It’s not perfect by any means, but the paid family leave proposal included in the proposed Trump budget would actually take a baby step in the right direction — especially compared with Trump’s original thoughts on maternity leave.

The Washington Post reports the new version is just that — family leave — covering both mothers and fathers, and first daughter Ivanka is expected to weigh in on getting the program into existence.

While there are still plenty of hiccups in the plan — the states will have to manage it, for instance, and it provides just six weeks of paid leave after the birth or adoption of a child — it has actually come a long way from Trump’s original proposal, which was restricted to biological mothers — married biological mothers — and was more like something one might expect in the 1960s than at any time in the 21st century.

Still, that’s not to say this new proposal will emerge from the Congressional budget process unscathed, particularly since it’s one of the few expensive items that’s not related to military or defense — and since House Speaker Paul D. Ryan has voted against previous paid leave proposals.

The notion of paid family leave isn’t at all popular with Republicans or with business owners, either, although the U.S. is one of three — count them, three — countries listed in a 2014 International Labour Organization study of countries and territories without family leave policies.
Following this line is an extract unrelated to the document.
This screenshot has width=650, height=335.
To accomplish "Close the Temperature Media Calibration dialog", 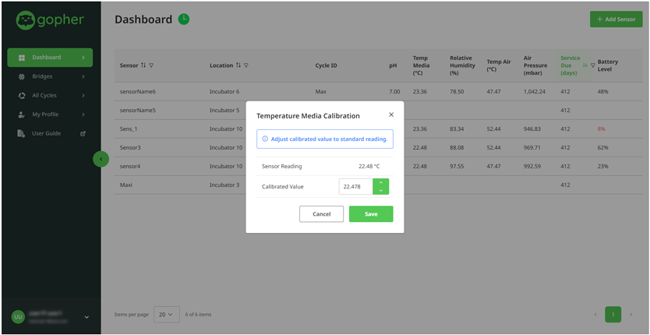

While the ILO found that 185 countries and territories had parental leave policies, Papua New Guinea had none at all for mothers or fathers, and two countries do not require employers to provide paid time off for new parents: the South African country of Lesotho and (insert drum roll) the United States of America.

And most places that have policies in place far outdo the paltry six weeks offered in the proposed new policy: 12 weeks, 14 weeks, 24 weeks (all these paid for, mind you) of maternity leave, coupled with varying periods of paid, or at least partially paid, paternity leave.

Currently while Americans are guaranteed up to 12 weeks of leave, as long as they’ve worked at least a year at a company with 50 or more employees, that leave is unpaid.